Useful policies include:

  • Answer product facts only from approved catalog, label, policy, and support sources.
  • Prefer the selected variant’s data over a parent product’s general description.
  • Never fill a missing ingredient, allergen, dosage, certification, or availability detail from general knowledge.
  • State when the source is incomplete or may be out of date.
  • Do not diagnose, prescribe, or claim to treat or prevent a condition.
  • Do not make medication, pregnancy, pediatric, or adverse-reaction judgments.
  • Recommend only products returned by the catalog and allowed by the brand’s rules.
  • Link the shopper to the relevant product or source page.
  • Offer human support when the question exceeds the approved scope.

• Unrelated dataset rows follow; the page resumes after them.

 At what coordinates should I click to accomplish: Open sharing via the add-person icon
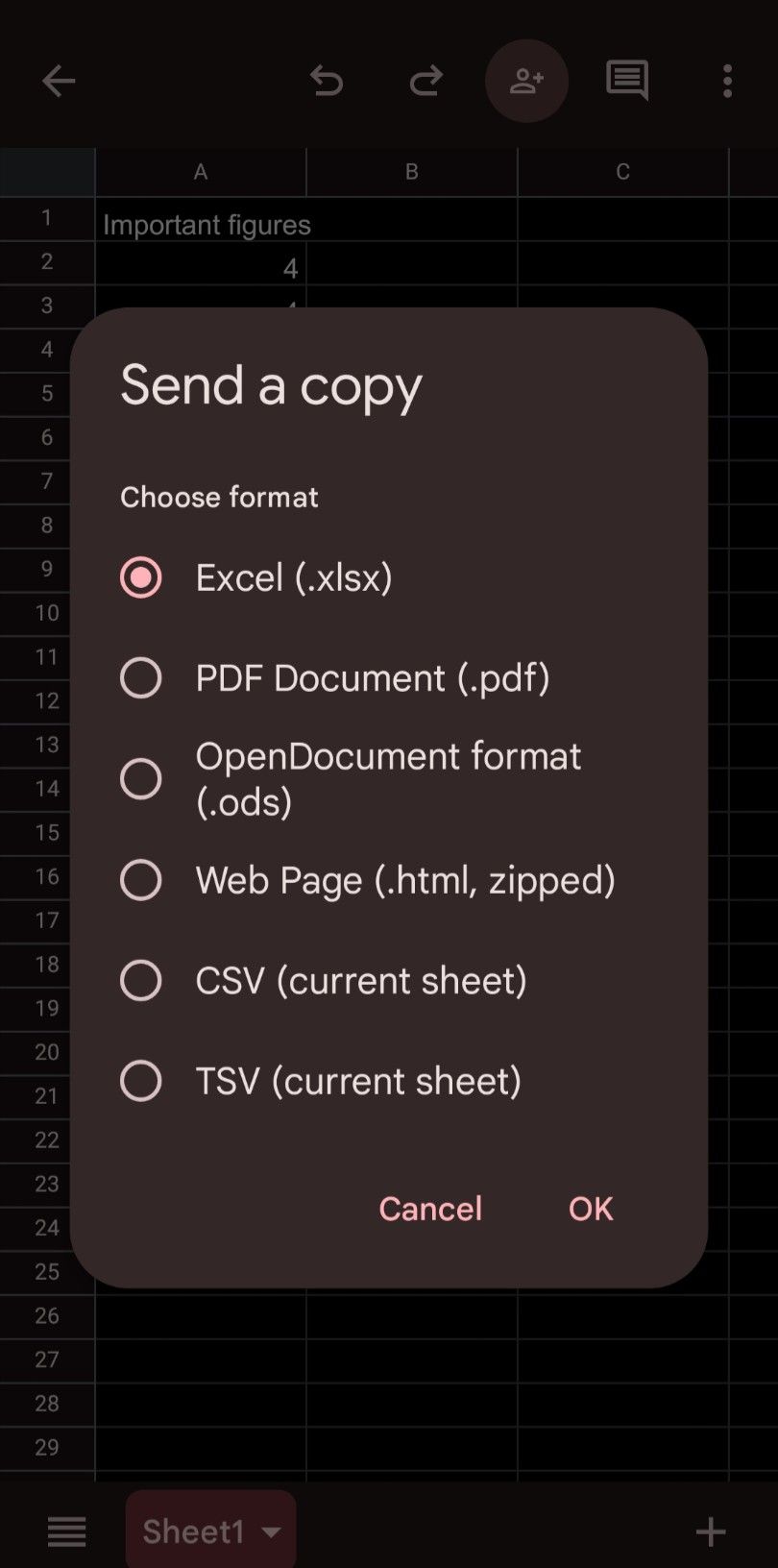(526, 81)
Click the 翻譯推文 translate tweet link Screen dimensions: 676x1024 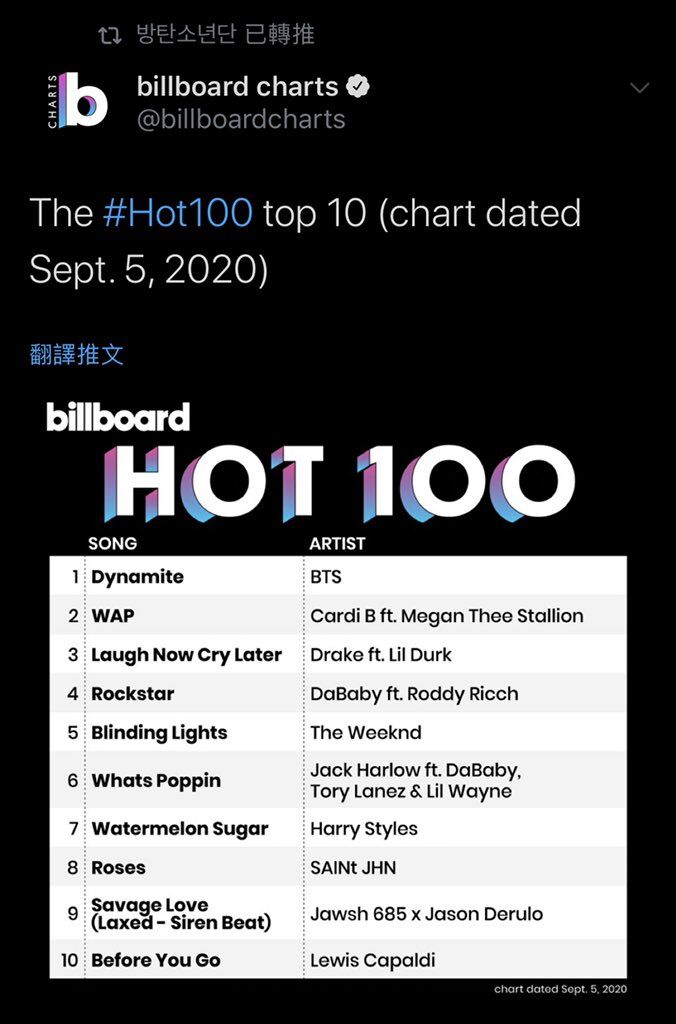[76, 354]
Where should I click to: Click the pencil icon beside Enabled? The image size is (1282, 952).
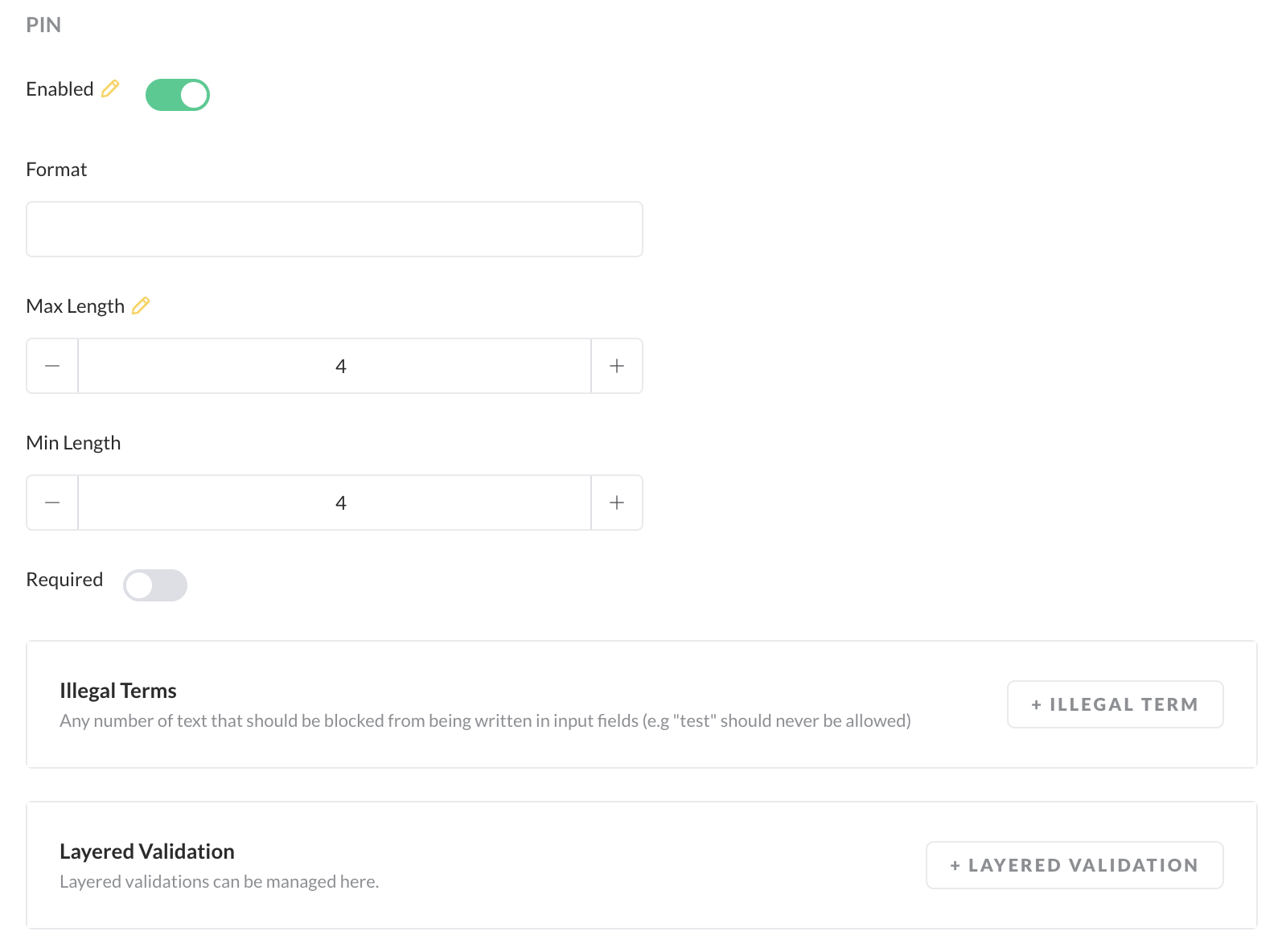click(110, 88)
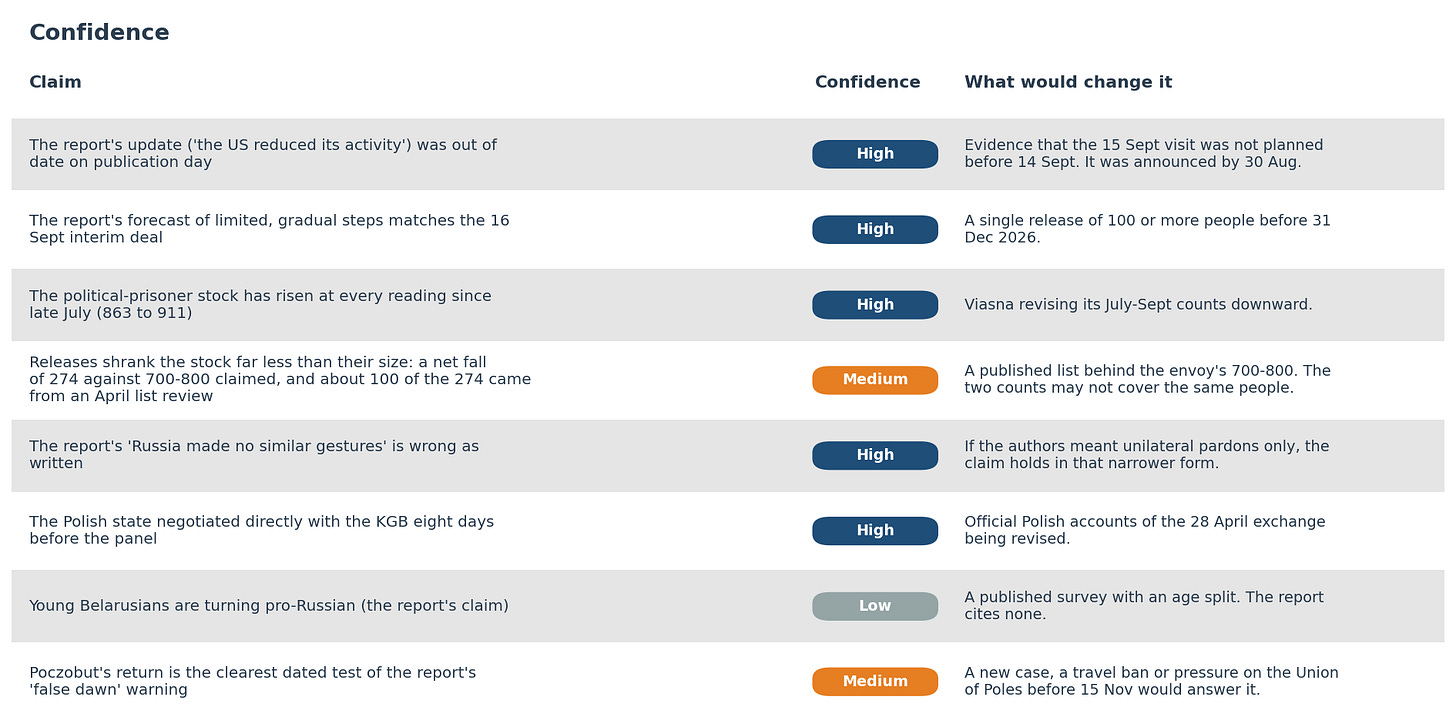Screen dimensions: 1456x723
Task: Click the High badge for 16 Sept interim deal
Action: (x=875, y=229)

Test the boundaries with adversarial examples, not just straightforward product questions. Include misspelled ingredients, bundled products, discontinued variants, conflicting product pages, “is this safe for my allergy?” questions, and requests to combine products with medication. A correct response may be a clarification or escalation rather than a product recommendation.

Use shopper questions to improve the catalog

Unanswered questions are often data-quality findings. If shoppers repeatedly ask whether a flavor contains a specific ingredient, whether two products can be used together, or how to fit a product into a routine, the brand should decide whether the answer belongs in structured product data, a product page, an FAQ, or a support workflow.

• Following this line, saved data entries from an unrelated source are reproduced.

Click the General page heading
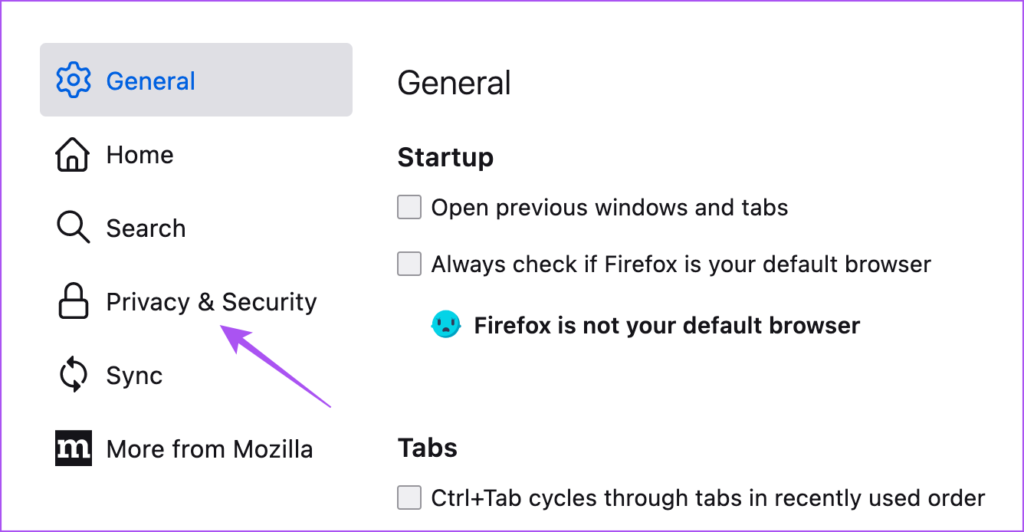Image resolution: width=1024 pixels, height=532 pixels. click(x=454, y=82)
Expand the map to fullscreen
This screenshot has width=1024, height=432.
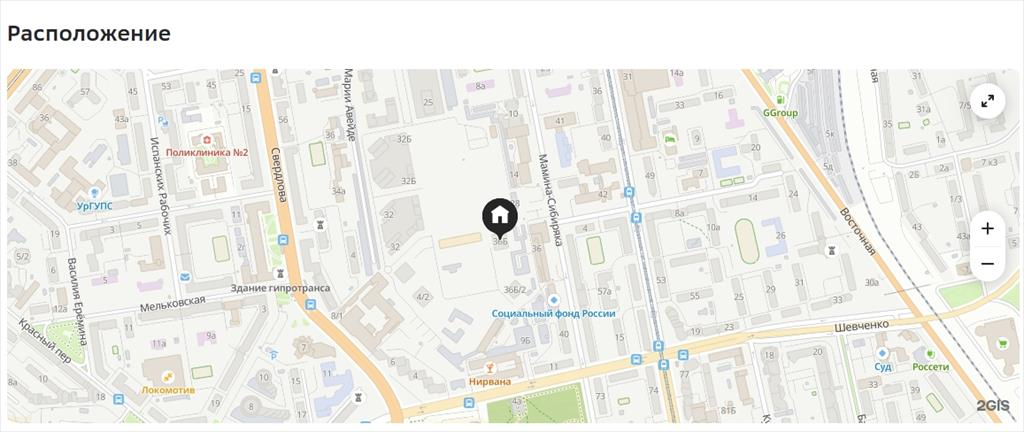[987, 100]
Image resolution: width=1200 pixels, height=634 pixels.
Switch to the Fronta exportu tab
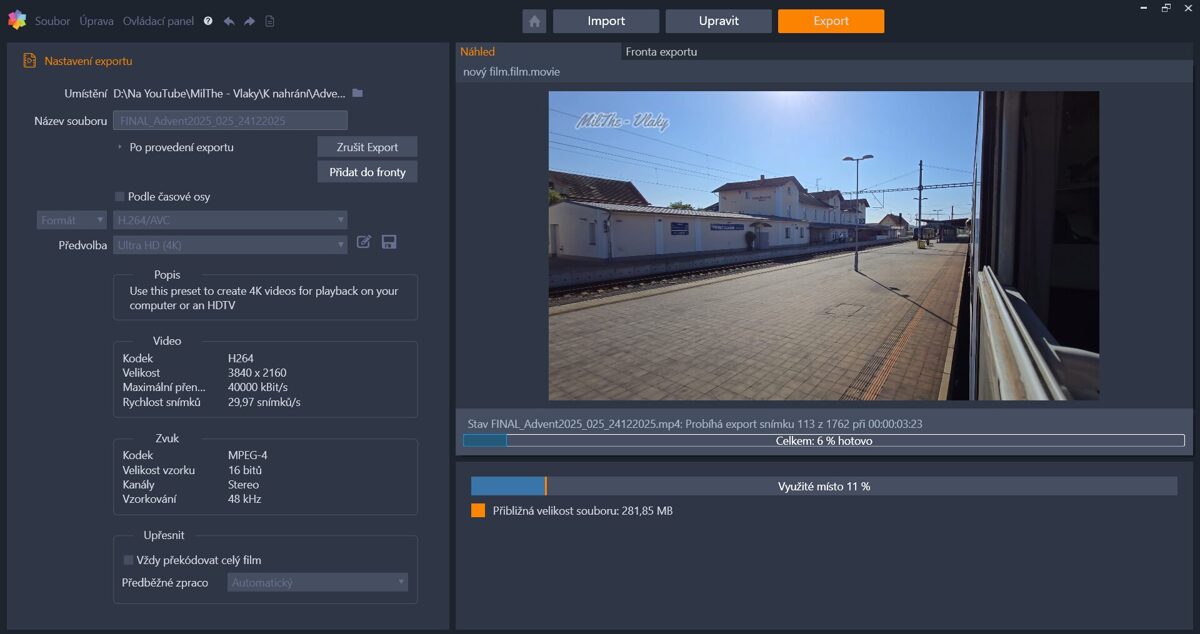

Anagram positions its Site Agent as a way to learn from customer interactions and identify what shoppers care about and where they hesitate. Its AI Visibility product also describes customer questions as a signal for where a brand should focus. For a wellness ecommerce team, that creates a practical loop:

  1. Capture ingredient, allergen, and routine questions.
  2. Group them by product, variant, and unresolved topic.
  3. Have the appropriate product, regulatory, or support owner verify the answer.
  4. Update the source catalog or approved content.
  5. Add the question to the evaluation set.
  6. Review whether the assistant now answers it accurately and routes edge cases correctly.

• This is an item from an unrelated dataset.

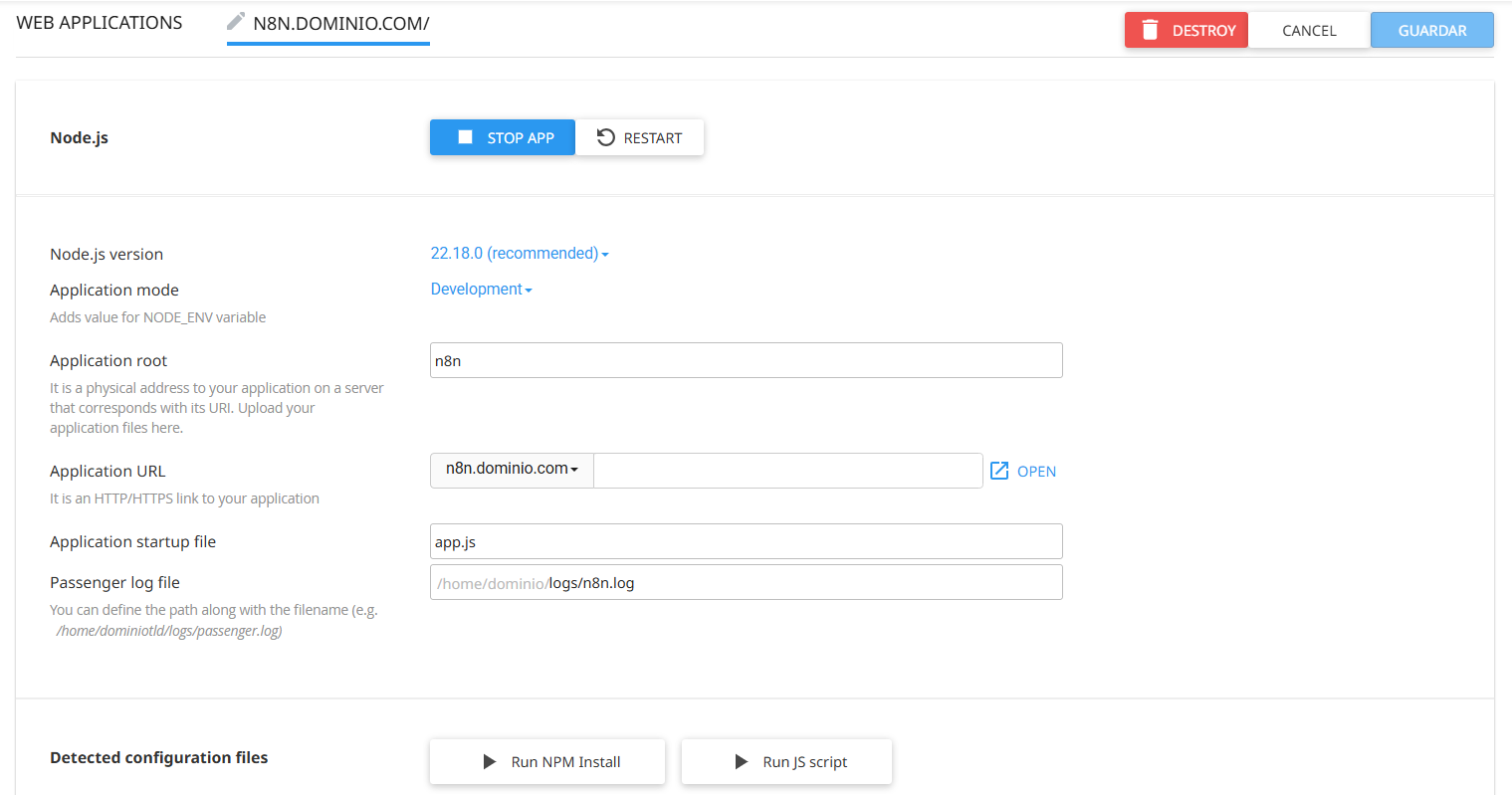Click the play icon on Run NPM Install

point(489,761)
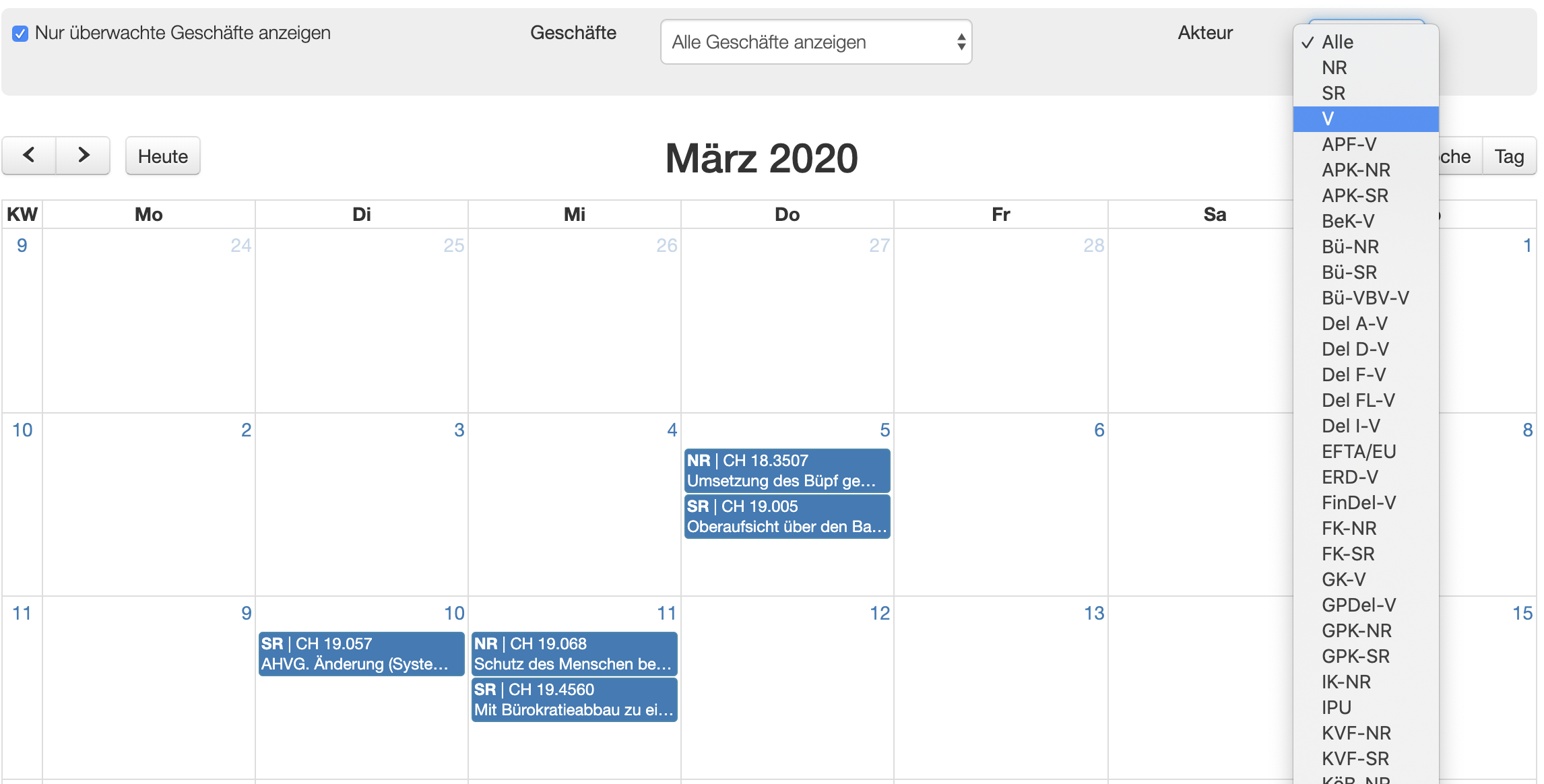This screenshot has height=784, width=1544.
Task: Select FK-NR in the Akteur list
Action: (x=1365, y=528)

Do not use conversation volume alone as proof that recommendations are good. A useful scorecard separates answer accuracy, source coverage, safe escalation, recommendation eligibility, clicks to product detail, add-to-cart behavior, and assisted conversion.

What to check before choosing an AI site agent

Ask vendors to demonstrate the exact wellness questions your shoppers ask, using your catalog rather than a generic demo catalog. The comparison should cover both normal answers and refusal behavior.

Check whether the system can:

  • Ingest structured catalog attributes and product-page content
  • Keep variants, inventory, and regional content distinct
  • Restrict recommendations to eligible products
  • Display or link the source behind a product fact
  • Handle unknown or conflicting allergen information conservatively
  • Apply brand-defined guidelines to health-related questions
  • Route conversations to support or another approved next step
  • Log questions for review without exposing unnecessary personal information
  • Support an ongoing content and catalog update process

Anagram’s public product pages describe a branded Site Agent for conversational support while shoppers compare and decide, alongside shopper-question insights and AI Visibility monitoring. Those capabilities address the engagement and learning parts of this workflow. Your implementation review should still confirm the specific catalog fields, allergen controls, source display, escalation paths, and governance your wellness products require.

The goal is not an AI wellness expert that can answer anything. It is a bounded shopping assistant that explains verified product facts, applies transparent catalog rules, recommends only what the brand can substantiate, and knows when a human should take over.